Simple. Clean. Yes please.






Spring/Summer 2015

I always love Dries Van Noten's work on the rails and when trying it on, but the collections tend to be a touch too busy and fiddly on the catwalk to make me overly excited. This was however a beautifully choreographed collection. Inspired by ballet dancer Rudolf Nureyev, and featuring illustrated prints by Richard Haines, this collection was elegant and sensual. But unlike the heavy-handed sensuality of Ackermann's recent menswear work ("more silk, more silk...it still feels like it's missing something...I know, more silk!"), Van Noten balanced the layering and combination of fabric and skin perfectly. It is ordinarily with womenswear that one speaks of balance between fabric and exposed skin, but with this collection the dramatically lowered necklines and exposed (albeit strapped and supported) torsos gave an undeniable seductiveness to the styling. Ballet is always tricky to reference, it can cross over into costume far too easily, but here, I think Van Noten hit the sweet spot.  






Spring/Summer 2015

If you follow me on Twitter on Facebook you will already know of my (shall we conservatively call it) distaste for Hedi Slimane's work at Saint Laurent Paris. Needless to say I think Pilati was far better suited to Saint Laurent (although in a perfect world I would rather see Theyskens at Saint Laurent), and to say he is wasted at Ermenegildo Zegna is an understatement. If I was after the skinny and strung-out-on-heroin rocker aesthetic that Slimane so aggressively peddles it would hardly be difficult to find, especially at a vastly lower price point. Slimane's work is undeniably impeccably constructed and the fabrics are gorgeous, but given the pricing anything less would be ridiculous, especially given that the designs themselves are hardly worth paying for. Slimane rant aside, Pilati's work at Zegna was impressive simply because of how much he has transformed the Zegna man.

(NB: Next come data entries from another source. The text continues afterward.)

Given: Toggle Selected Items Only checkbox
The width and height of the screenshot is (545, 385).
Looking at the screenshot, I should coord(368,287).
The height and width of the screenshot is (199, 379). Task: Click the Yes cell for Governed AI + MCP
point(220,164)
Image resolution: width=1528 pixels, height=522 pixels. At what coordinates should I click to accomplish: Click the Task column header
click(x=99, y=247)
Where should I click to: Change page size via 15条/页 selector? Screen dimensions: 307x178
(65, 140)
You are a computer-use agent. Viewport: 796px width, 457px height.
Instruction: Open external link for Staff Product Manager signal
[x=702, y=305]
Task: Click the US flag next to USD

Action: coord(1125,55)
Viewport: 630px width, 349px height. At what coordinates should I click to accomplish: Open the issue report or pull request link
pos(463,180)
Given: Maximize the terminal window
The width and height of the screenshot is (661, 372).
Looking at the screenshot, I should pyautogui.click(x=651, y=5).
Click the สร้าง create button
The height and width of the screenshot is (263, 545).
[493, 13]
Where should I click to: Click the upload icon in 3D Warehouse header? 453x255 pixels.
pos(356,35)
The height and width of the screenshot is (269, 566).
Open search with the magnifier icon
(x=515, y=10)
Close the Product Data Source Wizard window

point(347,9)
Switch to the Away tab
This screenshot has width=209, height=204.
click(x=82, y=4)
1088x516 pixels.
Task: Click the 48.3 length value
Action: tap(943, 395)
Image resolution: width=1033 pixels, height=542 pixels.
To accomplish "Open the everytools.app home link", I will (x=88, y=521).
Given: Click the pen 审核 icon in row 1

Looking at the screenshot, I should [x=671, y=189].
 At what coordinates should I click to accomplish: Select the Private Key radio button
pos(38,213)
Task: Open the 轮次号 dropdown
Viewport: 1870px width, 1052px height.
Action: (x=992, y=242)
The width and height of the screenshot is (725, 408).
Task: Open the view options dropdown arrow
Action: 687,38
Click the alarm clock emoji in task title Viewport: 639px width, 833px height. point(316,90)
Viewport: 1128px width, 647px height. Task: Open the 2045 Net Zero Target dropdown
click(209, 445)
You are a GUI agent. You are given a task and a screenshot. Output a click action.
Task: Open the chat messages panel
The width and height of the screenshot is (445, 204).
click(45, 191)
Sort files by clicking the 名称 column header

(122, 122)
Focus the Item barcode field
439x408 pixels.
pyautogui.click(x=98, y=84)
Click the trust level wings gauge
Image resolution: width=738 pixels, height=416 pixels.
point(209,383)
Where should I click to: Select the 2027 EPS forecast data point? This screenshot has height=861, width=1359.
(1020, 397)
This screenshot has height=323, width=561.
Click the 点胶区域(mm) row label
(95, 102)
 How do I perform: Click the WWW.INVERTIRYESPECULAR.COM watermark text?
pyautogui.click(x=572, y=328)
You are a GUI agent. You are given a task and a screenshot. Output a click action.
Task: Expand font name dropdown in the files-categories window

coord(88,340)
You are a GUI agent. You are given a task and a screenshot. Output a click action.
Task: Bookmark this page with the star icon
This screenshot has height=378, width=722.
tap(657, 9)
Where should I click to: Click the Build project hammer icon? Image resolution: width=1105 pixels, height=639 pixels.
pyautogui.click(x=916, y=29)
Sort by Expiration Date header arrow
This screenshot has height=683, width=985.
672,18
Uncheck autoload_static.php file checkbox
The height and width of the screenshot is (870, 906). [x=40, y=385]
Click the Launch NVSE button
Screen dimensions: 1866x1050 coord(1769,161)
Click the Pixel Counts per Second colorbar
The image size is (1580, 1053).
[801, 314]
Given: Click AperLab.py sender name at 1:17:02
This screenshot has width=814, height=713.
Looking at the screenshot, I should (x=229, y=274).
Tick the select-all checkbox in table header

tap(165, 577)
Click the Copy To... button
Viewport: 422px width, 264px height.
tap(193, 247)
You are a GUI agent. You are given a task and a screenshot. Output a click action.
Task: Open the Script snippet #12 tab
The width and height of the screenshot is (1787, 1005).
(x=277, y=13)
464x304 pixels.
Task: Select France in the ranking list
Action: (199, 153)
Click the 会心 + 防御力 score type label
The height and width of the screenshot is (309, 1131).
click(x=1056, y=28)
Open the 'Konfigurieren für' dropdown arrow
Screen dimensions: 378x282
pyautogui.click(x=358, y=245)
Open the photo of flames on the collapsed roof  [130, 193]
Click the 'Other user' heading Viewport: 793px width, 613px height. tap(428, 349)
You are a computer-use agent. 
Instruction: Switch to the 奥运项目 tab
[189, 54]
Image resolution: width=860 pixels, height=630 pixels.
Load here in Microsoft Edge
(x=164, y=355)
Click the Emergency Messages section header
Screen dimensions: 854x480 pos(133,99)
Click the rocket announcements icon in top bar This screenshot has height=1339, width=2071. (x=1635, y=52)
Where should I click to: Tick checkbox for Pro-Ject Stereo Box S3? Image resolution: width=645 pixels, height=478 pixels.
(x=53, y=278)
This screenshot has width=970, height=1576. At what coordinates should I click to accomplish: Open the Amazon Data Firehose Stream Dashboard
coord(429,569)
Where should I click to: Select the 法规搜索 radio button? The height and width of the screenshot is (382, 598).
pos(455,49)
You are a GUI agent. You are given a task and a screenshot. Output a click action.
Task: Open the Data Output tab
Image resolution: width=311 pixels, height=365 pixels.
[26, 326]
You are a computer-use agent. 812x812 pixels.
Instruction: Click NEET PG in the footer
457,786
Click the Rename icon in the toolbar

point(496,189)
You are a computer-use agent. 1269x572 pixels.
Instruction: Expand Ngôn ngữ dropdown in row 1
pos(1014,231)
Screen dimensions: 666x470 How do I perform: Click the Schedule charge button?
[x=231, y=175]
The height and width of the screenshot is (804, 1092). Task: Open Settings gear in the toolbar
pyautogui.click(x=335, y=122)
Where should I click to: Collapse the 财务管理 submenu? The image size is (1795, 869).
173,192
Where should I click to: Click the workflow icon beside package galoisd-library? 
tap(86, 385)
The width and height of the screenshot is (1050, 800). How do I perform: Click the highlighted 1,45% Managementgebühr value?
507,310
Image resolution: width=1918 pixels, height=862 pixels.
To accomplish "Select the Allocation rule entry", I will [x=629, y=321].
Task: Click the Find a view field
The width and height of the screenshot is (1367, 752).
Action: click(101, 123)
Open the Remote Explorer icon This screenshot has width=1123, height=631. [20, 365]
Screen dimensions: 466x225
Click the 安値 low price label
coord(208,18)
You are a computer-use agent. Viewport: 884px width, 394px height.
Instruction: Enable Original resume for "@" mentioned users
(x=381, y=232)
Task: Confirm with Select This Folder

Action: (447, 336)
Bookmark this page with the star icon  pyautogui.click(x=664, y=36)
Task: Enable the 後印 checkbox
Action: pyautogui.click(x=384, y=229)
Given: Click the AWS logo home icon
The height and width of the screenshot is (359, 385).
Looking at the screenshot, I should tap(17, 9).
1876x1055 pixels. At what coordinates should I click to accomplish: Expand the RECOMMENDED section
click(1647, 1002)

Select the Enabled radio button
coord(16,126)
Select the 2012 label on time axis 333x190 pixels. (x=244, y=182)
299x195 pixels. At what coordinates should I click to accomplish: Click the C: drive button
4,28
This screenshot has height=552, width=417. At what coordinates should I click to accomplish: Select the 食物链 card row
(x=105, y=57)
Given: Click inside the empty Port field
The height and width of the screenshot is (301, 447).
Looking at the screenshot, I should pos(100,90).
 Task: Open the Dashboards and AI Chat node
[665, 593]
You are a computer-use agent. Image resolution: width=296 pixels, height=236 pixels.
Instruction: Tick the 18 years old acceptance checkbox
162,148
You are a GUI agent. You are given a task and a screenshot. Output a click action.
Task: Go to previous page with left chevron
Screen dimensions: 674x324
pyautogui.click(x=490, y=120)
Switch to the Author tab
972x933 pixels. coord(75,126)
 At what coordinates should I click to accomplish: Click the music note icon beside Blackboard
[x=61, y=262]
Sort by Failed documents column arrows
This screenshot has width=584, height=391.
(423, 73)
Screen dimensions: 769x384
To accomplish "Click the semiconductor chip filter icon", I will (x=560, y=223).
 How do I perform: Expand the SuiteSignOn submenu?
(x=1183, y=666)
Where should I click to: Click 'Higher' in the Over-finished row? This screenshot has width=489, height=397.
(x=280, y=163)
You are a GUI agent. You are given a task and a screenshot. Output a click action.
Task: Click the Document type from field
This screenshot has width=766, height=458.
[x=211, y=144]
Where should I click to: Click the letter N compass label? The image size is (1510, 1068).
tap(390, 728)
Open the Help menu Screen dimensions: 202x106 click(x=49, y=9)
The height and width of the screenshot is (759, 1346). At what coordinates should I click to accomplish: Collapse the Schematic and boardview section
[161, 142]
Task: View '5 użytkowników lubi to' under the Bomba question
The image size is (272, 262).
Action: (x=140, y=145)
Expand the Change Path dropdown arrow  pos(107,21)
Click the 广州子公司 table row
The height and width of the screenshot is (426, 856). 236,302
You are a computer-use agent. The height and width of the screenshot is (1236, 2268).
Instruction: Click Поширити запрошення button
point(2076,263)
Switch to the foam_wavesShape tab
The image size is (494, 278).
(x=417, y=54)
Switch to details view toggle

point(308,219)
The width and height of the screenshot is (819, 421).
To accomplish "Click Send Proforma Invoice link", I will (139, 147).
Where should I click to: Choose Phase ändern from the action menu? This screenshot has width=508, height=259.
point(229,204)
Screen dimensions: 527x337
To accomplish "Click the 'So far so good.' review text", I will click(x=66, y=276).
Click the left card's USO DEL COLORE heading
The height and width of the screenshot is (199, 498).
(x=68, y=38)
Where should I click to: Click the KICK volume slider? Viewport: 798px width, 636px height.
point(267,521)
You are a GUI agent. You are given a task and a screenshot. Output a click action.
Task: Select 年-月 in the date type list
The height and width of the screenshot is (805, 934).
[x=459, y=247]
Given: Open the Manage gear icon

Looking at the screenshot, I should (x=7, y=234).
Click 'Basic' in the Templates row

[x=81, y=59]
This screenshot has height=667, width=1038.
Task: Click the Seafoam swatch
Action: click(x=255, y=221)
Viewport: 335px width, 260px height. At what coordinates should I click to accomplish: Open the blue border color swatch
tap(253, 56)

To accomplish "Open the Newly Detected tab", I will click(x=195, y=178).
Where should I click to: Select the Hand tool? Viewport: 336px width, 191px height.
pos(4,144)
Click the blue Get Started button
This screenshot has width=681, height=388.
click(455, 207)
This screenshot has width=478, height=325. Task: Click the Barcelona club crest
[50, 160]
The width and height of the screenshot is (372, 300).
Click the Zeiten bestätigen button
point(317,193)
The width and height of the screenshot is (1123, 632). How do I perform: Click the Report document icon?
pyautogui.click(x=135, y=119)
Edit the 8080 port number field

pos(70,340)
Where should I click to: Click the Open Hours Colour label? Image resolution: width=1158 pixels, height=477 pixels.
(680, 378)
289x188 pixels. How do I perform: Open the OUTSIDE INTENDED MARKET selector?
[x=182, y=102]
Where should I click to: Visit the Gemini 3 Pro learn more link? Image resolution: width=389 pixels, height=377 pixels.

There is undeniably the spirit of Pilati's Saint Laurent man here, especially in the last look I have posted, and although it is not an aesthetic I myself pursue, seeing it at Zegna filled me with a sense of nostalgia, and further disappointment with Pilati's successor at Saint Laurent (and don't even get me started on Wang replacing Ghesquière...go back to sportswear Wang, let an actual fashion designer take the reins).